Dass Wulff nun wieder mauert, schafft Argwohn und facht Spekulationen an: Warum folgt der Rückzieher? Sind die Antworten doch nicht so harmlos? Oder bergen sie - kombiniert - neuen Sprengstoff?

Zurück zur Salami-Taktik?

In der veröffentlichten Stellungnahme geht es um den Privatkredit für Wulffs Eigenheim, seine Urlaube in den Anwesen befreundeter Unternehmer und die vom Unternehmer Carsten Maschmeyer bezahlte Zeitungsanzeige für ein Wulff-Buch. Die umstrittenen Beschwerdeanrufe Wulffs bei Bild-Chefredakteur Kai Diekmann, Springer-Chef Mathias Döpfner und Verlegerin Friede Springer sind kein Thema. Und eine detaillierte Dokumentation soll es - Stand Dienstagvormittag - auch nicht geben.

TV-Interview Bundespräsident Wulff

"Ich geb Ihnen gern die 400 Fragen, die 400 Antworten": Bundespräsident Christian Wulff (l) während seines Fernsehauftritts am 4. Januar.

(Foto: dpa)

Rechtsanwalt Lehr erklärte dazu dem Tagesspiegel: "Der im Mandantenauftrag geführte Schriftverkehr zwischen Anwälten und Dritten fällt unter die anwaltliche Verschwiegenheitspflicht. Aus diesem Grund sowie aus Gründen der praktischen Handhabbarkeit für alle Beteiligten ist eine zusammenfassende Stellungnahme erfolgt."

Doch Lehrs Argumentation will nicht so recht ziehen: Schließlich hat ihn Wulff quasi öffentlich von seiner Schweigepflicht entbunden. Er strebe vollständige Transparenz an, damit jeder Bürger sich ein eigenes Bild machen könne, verkündete der Präsident im Fernsehen. Ein Versprechen, das Millionen Bürger hörten und lasen.

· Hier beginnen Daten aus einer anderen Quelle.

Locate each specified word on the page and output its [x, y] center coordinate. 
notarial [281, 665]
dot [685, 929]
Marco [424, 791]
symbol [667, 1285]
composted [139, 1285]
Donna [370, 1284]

Und nun die Flucht in den Formalismus? Journalisten hat Wulffs Anwalt ja 400 Antworten auf 400 Fragen gegeben. Dass die Antworten auf die Journalistenfragen veröffentlicht werden, damit mussten Wulff und sein Anwalt ja rechnen - was soll die Presse auch sonst damit tun?

Dass sich Lehr hinter seiner anwaltlichen Schweigepflicht verschanzt, ist umso unverständlicher, weil das Präsidialamt in diesen Tagen Journalistenanfragen reflexhaft an den Anwalt aus Bonn weiterleitet. Der Rechtsbeistand hat quasi die Funktion des präsidialen Pressesprechers mit übernommen.

Kein Ende der Spekulationen in Sicht

Das hat Lehr bislang oft auch gut gelöst und auf Journalistenanfragen durchaus zeitnah und zufriedenstellend reagiert. Auch hat das Bundespräsidialamt angekündigt, auf der neuen Online-Plattform "Direkt zu Wulff" gestellte Fragen von Bürgern zu beantworten - zumindest "in der Regel".

Dem selbsterklärten Ziel, "alles" zu veröffentlichen, kommt Wulff so aber kaum näher. Was nicht gefragt wird, bleibt unveröffentlicht. Mag sein, dass das in Wulffs Sinne ist. Ein Ende der Spekulationen ist so jedenfalls nicht in Sicht.